Acceleration of a mass hanging from a pulley

[EzequielSeattle]

Homework Statement

Two blocks, of masses m1 and m2 (with m1<m2) are attached by a massless string of fixed length that runs over a pulley which is free to rotate about its fixed center. The pulley has mass m3, radius r3, and rotational moment of inertia I = (2/3) m3 r3^2 about its center (it is a non-uniform disk). The string does not slip on the pulley. Give the downward acceleration of m2 in terms of the quantities above.

Homework Equations

F=ma
α=aR
τ=Iα

The Attempt at a Solution

I drew FBD's for each object. The forces acting on m2 are going to be m1g in the upward direction and m2g in the downward direction. I'm just not sure how to incorporate the pulley in here.

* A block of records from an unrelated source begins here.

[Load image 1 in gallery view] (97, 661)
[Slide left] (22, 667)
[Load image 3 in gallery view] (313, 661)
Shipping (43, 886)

The torque exerted on the pulley is Iα, so (2/3)m3r3^2*α. It will also be r x F, so r3 x (m2g-m1g). I'm just not sure where to go from here...

 

[haruspex]

The forces acting on m2 are going to be m1g in the upward direction

Not so.
Create unknowns for the tensions, bearing in mind that the string tensions may be different on the two sides of the pulley.

 

[EzequielSeattle]

OK, I've tried this and here's what I've got (T_2 is the tension in the string connecting m_2, T_1 is the tension in the string connecting m_1)

τ=T_2 * r - T_1 * r
a = αr

a will be the same as the acceleration of mass 2, because mass 2 is on a string connected to the pulley.

Iω = τ

ω = τ/I

ω = gr(m_2 - m_1) / I

Am I correct so far? So to find a, should I find the derivative of ω and then multiply by the radius, because a = αr?

 

[haruspex]

Iω = τ

ω?

 

[EzequielSeattle]

Ok, yeah, I realize that that's not the equation and it ought to be α.

I decided to try a different approach. The torque on the pulley is equal to rg(m_2 - m_1).

The torque is also equal to Iα, or I(a/r)

Combining my two equations for the torque, I get

rg(m_2 - m_1) = (2/3)(m_pulley)r^2 * (a/r)

Solving for a gives

a = ((3/2)g (m_2 - m_1))/(m_pulley)

I'm pretty sure this is correct, but I could be wrong.

 

[haruspex]

Ok, yeah, I realize that that's not the equation and it ought to be α.

I decided to try a different approach. The torque on the pulley is equal to rg(m_2 - m_1).

The torque is also equal to Iα, or I(a/r)

Combining my two equations for the torque, I get

rg(m_2 - m_1) = (2/3)(m_pulley)r^2 * (a/r)

Solving for a gives

a = ((3/2)g (m_2 - m_1))/(m_pulley)

I'm pretty sure this is correct, but I could be wrong.

No, you are neglecting that m1 and m2 are also accelerating.
Write the free body equations for the two hanging masses.